Battering down the doors – this $50 hacking kit is enough to break Intel and AMD’s toughest chip defenses, so be on your guard

  • A $50 interposer can replay encrypted traffic and undermine enclave memory, experts claim
  • Intel SGX and AMD SEV-SNP both fall to replay manipulation
  • Hardware-level trade-offs favored scalability, leaving freshness and integrity unprotected

Academics from KU Leuven and the University of Birmingham have shown how a simple interposer can undermine the hardware protections of both Intel and AMD processors.

The teams built and tested a cheap interposer for under $50 that sits physically between a CPU and DDR4 memory modules.

They showed that with these inexpensive components, an attacker can observe, alias, and replay encrypted memory traffic to undermine trusted enclaves designed to protect sensitive data in the cloud.

Breaking deterministic encryption

The interposer is a small circuit placed on the memory signal path which contains analog switches controlled by a microcontroller.

By flipping those switches, the device can selectively reroute or ground address and command lines so two distinct physical addresses point to the same DRAM cells.

Because both SGX and SEV-SNP use deterministic memory encryption that depends on plaintext and address inputs, the same plaintext at the same address always produces the same ciphertext.

The attacker therefore captures the ciphertext at one observed address, and later forces the processor to read from an aliased address.

This causes the deterministic encryption to yield a valid decrypted plaintext that is stale or attacker-chosen.

This replay method enables arbitrary reads and writes into otherwise protected enclave memory on systems where the encryption key and address semantics permit such operations.

The researchers revealed two separate techniques, Battering RAM and Wiretap, which both exploit deterministic encryption used in trusted execution environments.

In the case of Battering RAM, the method works against both Intel and AMD processor protections.

The researchers say it, “exposes the fundamental limits of the scalable memory encryption designs currently used by Intel and AMD.”

“Battering RAM […] is capable of introducing memory aliases dynamically at runtime.
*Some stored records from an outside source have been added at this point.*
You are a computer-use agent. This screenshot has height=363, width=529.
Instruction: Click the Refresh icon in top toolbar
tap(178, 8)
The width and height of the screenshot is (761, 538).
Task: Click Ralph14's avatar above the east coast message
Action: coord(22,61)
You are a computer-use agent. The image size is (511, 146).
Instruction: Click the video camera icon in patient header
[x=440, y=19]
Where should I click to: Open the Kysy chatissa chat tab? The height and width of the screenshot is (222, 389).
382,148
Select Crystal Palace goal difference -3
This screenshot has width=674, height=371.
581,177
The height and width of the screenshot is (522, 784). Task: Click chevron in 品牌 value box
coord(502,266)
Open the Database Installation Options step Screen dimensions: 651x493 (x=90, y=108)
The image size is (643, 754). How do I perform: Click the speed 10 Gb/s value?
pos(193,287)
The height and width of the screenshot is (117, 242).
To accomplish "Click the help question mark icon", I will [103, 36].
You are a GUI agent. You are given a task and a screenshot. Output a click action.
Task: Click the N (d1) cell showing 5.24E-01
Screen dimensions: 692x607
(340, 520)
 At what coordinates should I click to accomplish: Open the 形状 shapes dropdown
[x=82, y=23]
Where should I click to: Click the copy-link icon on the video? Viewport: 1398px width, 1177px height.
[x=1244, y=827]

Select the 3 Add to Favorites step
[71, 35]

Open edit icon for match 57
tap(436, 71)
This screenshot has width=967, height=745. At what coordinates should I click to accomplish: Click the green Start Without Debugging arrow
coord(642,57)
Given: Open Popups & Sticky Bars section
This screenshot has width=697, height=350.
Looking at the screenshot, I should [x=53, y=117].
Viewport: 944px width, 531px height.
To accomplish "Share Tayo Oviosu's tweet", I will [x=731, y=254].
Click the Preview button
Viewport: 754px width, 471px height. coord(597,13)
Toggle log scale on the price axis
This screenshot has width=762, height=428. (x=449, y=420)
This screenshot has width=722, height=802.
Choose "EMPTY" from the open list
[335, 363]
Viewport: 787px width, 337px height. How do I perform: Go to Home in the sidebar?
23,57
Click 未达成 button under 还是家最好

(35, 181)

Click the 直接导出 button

As a result, Battering RAM can circumvent Intel’s and AMD’s boot-time alias checks.”

The related Wiretap technique takes a mapping approach that pairs observed ciphertext blocks to likely plaintext values, allowing for partial reconstruction of secrets used during cryptographic operations and eventual recovery of attestation keys.

Wiretap relies on building a ciphertext-to-known-plaintext dictionary for commonly occurring values inside algorithms such as ECDSA.

It then matches encrypted sequences against that dictionary until enough values are recovered to reconstruct keys.

While Wiretap is more equipment-intensive than the Battering RAM prototype, it demonstrates passive decryption threats that do not require active tampering.

Because both attacks target DDR4 signaling and rely on deterministic encryption, systems using DDR5 or TDX that avoid deterministic schemes are less vulnerable to these exact methods.

The researchers stressed the vulnerability stems from a deliberate engineering choice where determinism and scalability were prioritized over freshness and integrity.

Both Intel and AMD maintain their trusted enclaves are not designed to resist physical attacks, emphasizing their protections focus on software-level compromises, not on scenarios where attackers install hardware between the CPU and the memory.

However, the fact such attacks require only a cheap processor interposer raises questions about the practicality of excluding them from the threat model.

Fixing the issue likely requires hardware changes, such as adopting probabilistic encryption or adding integrity and freshness checks to memory encryption.

These approaches are harder to scale across large memory spaces, which explains why deterministic designs were chosen.

Until more resilient designs arrive, organizations using enclaves for sensitive tasks must recognize that their strongest defenses may fail against attackers with modest resources and physical access.